Exercises to complete:
A - Do these statements agree with the passage on moving user data? (i) Netflix relies on AWS for its elastic cloud infrastructure. (ii) The Enterprise Data Cloud market is smaller than the Data Warehouse as a Service market. (iii) Google is valued at over $1tn. Answer yes or no for each, quoting the deciding words of the passage.
B - Resume the passage on moving user data, starting after its last sentence.

Passage for review:
-------

It’s 2020 and we’re creating more data than ever. We each use the internet, in some way or another, for almost eveything we do. Listening to music, reading a book, playing a game, managing our money, talking to our friends and family – these are all tasks that used to be offline experiences that we’ve now converted in to the digital world.
The organisations delivering the services for these experiences have to shift massive amounts of data; they must, obviously, move the data the user requires to use the service (the content), but they must also move the data that the user generates by using that service (user data).
Content delivery is a huge subject and firms like Netflix have shown how to do it well; during the 2020 Covid-19 epidemic, Netflix was estimated to make up 11% of the world’s internet traffic. This is a pretty incomprehensible amount of data, and it’s thanks to the move to distributed content delivery networks (CDNs) and elastic cloud infrastrucure (AWS in Netflix’s case) that they’ve been able to scale to meet such a demand.
However, moving (and utilising) user data is a much less neatly catered-for area. That’s not to say that there aren’t good solutions, or that some organisations haven’t done it well – you just have to look at Google, a user data-driven company valued at over $1tn, to know that it can be done well – but the exact services and architectures to do it well are much less clear than with content delivery.
It’s a hotly contested area with many competing services, some old, and many new. It’s hard to pin point exactly what the area is called, but it seems to have been settled that ‘Data Warehouse as a Service’ and ‘Enterprise Data Cloud’ are terms the market likes. I’m not a huge fan (DWaaS, really?), but reports indicate these markets are big ($35bn and $135bn respectively) and are only going to get bigger and bigger every year. With this is mind, it’s obvious why so many organisations want to carve their piece of the pie.
The ‘Enterprise Data Cloud’ moniker seems to be the broader term that realises that we no longer want to just vaccum up lots of low quality, useless data and shove it on a bunch of dusty disks to be forgotten about. Organisations are waking up to the fact that user data is as valuable as their content; Wether you can directly monetise that user data, a la Google, or you realise indirect financial gain from it (via improved services, happier customers, targeted marketing, etc.) will vary between organisations – both options are valuable.

-------

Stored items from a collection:

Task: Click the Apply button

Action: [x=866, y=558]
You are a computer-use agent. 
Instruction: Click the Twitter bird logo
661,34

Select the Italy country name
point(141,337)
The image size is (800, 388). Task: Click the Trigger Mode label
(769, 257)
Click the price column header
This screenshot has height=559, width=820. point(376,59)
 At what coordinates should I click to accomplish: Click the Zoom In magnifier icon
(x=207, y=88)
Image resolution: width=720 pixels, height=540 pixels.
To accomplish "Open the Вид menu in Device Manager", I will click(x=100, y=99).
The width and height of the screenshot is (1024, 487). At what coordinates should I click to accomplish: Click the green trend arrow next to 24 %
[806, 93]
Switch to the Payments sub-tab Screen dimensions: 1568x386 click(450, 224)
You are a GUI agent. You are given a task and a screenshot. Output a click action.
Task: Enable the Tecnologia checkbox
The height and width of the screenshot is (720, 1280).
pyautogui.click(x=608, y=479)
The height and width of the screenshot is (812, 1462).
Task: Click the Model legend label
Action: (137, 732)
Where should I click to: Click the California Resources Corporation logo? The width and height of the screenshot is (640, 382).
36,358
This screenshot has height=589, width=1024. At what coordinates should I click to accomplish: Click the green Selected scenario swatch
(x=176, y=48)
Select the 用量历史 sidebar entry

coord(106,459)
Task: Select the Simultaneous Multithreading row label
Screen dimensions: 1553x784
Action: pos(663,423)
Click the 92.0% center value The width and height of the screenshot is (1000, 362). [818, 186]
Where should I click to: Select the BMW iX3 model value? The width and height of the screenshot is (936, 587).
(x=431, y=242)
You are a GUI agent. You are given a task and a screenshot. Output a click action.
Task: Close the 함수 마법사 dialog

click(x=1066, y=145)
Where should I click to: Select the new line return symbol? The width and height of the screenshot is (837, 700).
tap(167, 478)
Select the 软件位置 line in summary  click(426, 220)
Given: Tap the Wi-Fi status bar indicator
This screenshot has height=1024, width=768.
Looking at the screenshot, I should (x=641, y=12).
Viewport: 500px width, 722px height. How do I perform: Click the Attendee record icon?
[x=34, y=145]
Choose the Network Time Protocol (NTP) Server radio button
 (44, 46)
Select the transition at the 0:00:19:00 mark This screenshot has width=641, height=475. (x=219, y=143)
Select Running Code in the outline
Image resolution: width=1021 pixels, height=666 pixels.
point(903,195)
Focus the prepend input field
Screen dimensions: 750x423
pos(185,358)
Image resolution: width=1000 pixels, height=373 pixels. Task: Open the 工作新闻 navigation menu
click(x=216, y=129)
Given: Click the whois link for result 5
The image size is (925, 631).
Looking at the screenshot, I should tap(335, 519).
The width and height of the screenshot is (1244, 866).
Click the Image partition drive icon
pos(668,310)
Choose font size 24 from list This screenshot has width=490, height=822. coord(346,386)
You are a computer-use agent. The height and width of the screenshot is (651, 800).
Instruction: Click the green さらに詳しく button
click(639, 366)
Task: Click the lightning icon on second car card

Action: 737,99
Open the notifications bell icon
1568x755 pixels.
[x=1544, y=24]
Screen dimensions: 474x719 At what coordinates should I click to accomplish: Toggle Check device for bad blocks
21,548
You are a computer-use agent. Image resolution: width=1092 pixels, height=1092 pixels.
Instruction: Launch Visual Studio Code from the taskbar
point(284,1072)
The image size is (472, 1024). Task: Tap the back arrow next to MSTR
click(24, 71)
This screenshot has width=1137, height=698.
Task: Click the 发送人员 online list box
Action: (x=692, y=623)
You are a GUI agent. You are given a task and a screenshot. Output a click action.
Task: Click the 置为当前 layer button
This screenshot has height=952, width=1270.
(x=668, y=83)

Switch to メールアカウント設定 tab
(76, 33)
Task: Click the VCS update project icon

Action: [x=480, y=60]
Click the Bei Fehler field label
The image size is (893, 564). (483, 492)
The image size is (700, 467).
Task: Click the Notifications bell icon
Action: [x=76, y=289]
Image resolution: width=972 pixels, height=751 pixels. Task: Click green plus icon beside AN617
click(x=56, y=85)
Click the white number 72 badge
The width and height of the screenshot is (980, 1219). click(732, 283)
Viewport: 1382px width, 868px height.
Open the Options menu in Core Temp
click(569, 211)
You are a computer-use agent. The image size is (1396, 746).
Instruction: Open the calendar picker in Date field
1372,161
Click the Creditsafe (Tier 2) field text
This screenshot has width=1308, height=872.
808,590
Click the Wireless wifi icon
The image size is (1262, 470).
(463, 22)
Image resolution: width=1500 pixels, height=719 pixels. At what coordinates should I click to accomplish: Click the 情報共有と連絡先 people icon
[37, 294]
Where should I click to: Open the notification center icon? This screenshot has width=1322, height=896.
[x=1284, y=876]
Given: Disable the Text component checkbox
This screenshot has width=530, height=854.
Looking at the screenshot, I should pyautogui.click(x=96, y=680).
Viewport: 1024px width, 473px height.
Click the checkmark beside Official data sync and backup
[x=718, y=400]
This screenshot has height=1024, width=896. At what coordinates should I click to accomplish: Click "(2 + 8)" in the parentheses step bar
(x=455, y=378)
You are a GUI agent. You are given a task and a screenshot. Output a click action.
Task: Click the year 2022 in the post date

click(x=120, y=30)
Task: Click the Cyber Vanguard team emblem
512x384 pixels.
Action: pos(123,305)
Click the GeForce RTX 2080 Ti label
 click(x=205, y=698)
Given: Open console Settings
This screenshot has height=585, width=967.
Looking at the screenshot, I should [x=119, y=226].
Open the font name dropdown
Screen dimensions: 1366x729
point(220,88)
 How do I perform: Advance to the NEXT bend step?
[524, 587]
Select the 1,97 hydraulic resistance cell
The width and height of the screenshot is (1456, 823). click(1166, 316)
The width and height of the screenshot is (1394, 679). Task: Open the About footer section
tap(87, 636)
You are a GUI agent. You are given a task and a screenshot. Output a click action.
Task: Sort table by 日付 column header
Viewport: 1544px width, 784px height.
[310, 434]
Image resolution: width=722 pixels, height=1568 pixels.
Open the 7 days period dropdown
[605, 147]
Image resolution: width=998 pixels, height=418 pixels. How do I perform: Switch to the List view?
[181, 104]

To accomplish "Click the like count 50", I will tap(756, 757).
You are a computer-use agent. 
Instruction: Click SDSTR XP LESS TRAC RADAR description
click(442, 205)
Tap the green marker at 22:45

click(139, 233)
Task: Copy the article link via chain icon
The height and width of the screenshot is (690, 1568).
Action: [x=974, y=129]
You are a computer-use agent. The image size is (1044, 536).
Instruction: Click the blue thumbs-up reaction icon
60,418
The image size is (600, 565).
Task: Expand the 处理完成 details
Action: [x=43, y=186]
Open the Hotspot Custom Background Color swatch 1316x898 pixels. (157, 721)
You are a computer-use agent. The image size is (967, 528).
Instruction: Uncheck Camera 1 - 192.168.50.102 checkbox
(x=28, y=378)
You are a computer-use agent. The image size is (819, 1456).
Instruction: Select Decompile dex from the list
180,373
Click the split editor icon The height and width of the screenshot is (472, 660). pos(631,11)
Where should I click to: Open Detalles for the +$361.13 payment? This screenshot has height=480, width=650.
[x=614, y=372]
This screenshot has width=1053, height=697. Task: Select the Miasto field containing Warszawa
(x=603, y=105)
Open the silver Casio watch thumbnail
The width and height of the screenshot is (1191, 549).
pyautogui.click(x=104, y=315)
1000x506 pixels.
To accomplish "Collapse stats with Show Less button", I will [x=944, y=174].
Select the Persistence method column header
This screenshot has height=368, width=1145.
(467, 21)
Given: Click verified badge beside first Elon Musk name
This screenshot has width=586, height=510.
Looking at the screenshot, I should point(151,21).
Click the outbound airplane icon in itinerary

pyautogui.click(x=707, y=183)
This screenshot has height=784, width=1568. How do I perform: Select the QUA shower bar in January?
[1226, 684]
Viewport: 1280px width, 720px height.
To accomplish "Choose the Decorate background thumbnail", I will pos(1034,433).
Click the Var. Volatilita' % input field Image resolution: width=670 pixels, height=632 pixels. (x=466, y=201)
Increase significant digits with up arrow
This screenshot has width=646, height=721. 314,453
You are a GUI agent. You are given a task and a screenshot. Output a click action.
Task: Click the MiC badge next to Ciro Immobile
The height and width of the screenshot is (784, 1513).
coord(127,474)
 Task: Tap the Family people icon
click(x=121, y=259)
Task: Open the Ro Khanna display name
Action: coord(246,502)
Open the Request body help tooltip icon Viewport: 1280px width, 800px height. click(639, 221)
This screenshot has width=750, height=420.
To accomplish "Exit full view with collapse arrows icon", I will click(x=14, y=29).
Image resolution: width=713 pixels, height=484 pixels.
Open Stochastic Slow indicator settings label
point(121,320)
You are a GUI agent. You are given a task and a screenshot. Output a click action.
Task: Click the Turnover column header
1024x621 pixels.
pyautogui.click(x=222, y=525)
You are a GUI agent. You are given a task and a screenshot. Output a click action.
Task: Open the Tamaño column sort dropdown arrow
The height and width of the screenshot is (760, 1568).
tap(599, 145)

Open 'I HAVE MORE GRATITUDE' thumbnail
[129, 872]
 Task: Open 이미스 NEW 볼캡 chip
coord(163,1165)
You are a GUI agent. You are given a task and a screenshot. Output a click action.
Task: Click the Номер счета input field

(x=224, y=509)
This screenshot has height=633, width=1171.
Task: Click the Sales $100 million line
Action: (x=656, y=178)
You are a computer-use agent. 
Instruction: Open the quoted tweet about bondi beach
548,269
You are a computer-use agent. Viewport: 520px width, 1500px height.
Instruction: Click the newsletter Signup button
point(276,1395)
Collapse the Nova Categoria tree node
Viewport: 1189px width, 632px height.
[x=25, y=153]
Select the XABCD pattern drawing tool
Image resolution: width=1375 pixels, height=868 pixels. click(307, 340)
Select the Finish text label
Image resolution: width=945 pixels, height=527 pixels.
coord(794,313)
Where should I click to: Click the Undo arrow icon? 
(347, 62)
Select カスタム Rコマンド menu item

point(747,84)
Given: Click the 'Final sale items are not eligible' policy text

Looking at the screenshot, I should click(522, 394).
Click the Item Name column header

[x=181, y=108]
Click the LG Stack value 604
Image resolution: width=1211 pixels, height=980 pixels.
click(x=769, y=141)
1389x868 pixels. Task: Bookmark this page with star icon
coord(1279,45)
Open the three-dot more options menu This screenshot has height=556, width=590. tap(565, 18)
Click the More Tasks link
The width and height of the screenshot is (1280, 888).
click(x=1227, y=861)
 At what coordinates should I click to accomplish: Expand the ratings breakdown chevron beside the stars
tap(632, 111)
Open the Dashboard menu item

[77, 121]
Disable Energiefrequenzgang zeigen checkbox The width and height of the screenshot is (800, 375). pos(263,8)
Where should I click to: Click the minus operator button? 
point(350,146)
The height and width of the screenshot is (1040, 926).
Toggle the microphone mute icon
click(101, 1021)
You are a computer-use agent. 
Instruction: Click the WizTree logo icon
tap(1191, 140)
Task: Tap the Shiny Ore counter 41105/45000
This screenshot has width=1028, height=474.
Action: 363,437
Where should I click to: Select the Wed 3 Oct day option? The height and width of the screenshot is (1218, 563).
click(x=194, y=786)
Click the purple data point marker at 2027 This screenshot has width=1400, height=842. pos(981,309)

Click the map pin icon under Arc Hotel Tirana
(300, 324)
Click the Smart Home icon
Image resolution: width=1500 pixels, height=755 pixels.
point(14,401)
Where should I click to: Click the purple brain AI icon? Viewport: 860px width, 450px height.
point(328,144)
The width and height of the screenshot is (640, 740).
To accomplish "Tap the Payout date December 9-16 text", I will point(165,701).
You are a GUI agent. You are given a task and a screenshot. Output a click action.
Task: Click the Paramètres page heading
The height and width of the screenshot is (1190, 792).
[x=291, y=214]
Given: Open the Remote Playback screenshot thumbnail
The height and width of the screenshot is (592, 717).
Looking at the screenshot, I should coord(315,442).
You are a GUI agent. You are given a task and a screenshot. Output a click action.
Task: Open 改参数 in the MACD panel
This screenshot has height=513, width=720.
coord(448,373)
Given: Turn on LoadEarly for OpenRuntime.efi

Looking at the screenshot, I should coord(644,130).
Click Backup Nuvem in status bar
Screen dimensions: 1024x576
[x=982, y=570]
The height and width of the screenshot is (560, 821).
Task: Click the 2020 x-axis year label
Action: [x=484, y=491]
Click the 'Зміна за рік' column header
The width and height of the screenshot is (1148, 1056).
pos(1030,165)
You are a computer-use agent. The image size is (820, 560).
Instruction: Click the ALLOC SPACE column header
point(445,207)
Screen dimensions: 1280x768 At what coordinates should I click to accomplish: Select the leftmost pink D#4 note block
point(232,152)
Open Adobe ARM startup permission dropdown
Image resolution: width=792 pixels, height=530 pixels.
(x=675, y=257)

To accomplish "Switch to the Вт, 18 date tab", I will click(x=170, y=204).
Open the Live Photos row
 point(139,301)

-------

Answer section:
A -
(i) Yes: "elastic cloud infrastrucure (AWS in Netflix’s case)"
(ii) No: "‘Data Warehouse as a Service’ and ‘Enterprise Data Cloud’ are terms the market likes" and "these markets are big ($35bn and $135bn respectively)"
(iii) Yes: "a user data-driven company valued at over $1tn"

B -
So now we don’t just care about ‘warehousing’ our data. We want to control exactly what data we pick up. We want to be able to normalise and ensure the quality of our data. We want to be able to enrich our data. We want to be able to analyse our data in real time. We want to train and run machine learning across our data. We want the data easily available to the people and teams that need it. We want to be able to scale up to cope with increased throughput, but we also want to be able to scale down to control cost. We want to do all of this, while mainting observability, tracebility and accountability. We also still want to warehouse data, too.
That is a very high level list of requirements, but they are the requirements that matter to almost any business shopping around in the ‘Enterprise Data Cloud’ market. It’s a varied list and satisfying every single one is no easy feat, if you’ve been around in this space, you’ll know that there is always a trade-off somewhere. So, is it possible to architect a platform that can satisfy all of those requirements with the tools available today?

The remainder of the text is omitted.